--- DATA TO USE Enclosed Below ---
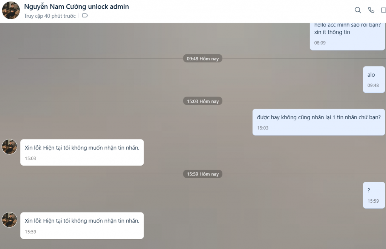The width and height of the screenshot is (386, 249).
Task: Click the '09:48 Hôm nay' date separator
Action: click(x=202, y=58)
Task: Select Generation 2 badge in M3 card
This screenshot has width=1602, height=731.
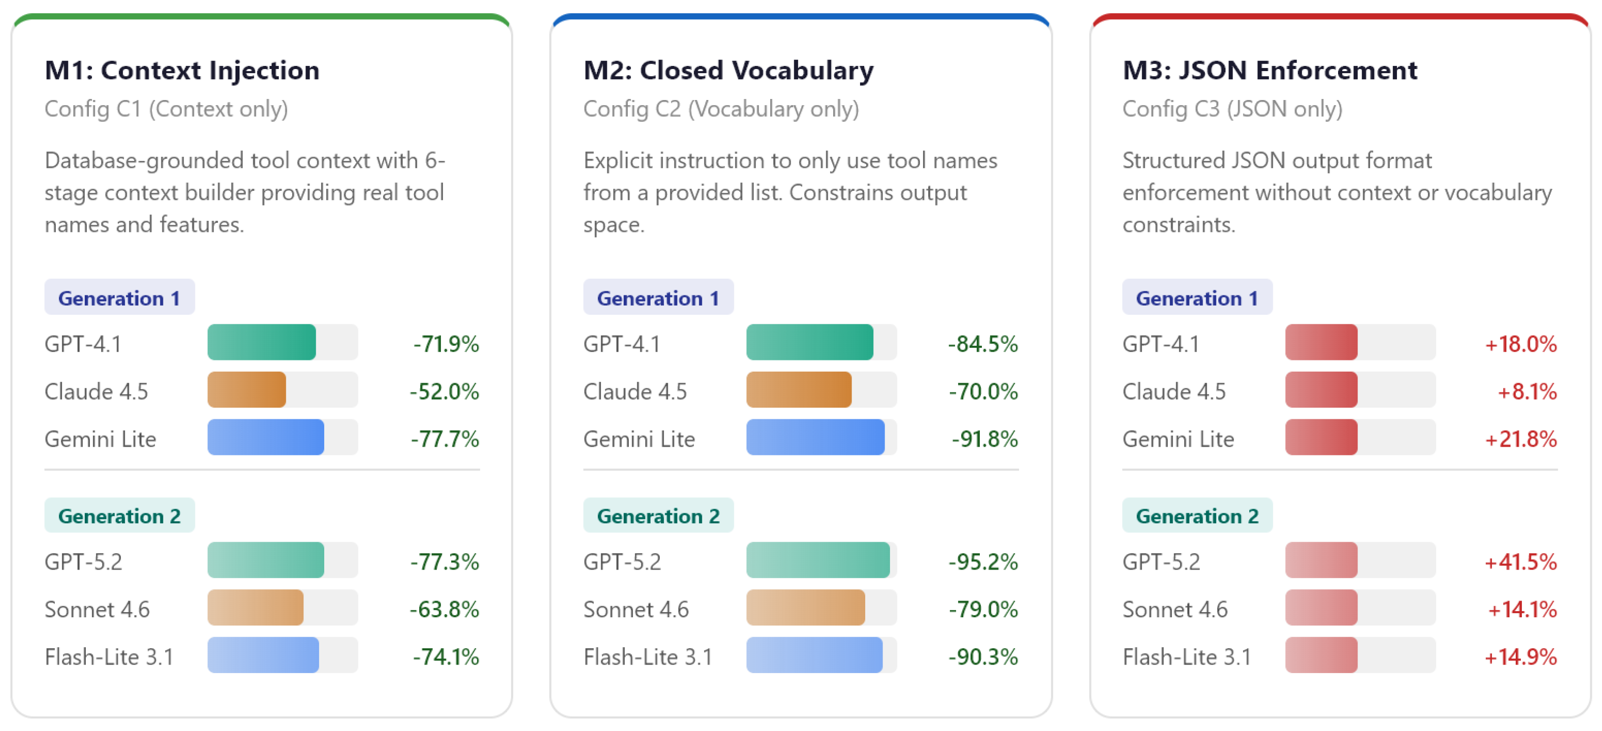Action: [x=1197, y=515]
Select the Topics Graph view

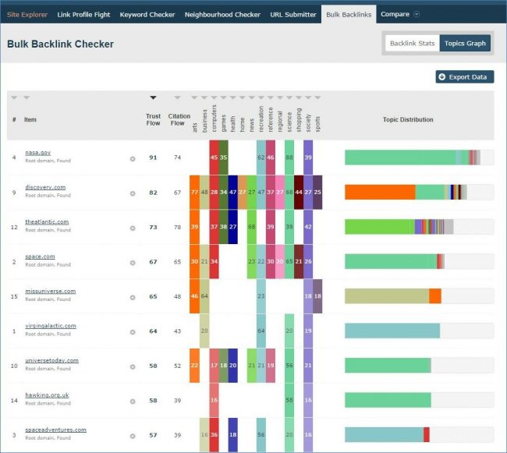[466, 44]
--- End of Enclosed DATA TO USE ---
**ASSIGNMENT:**
Print exactly the lines from the line with "This screenshot has width=1602, height=731." through the end of the data, both ends included, and print no pictures.

**SOLUTION TO THIS PROBLEM:**
This screenshot has width=1602, height=731.
Action: [x=1197, y=515]
Select the Topics Graph view

[466, 44]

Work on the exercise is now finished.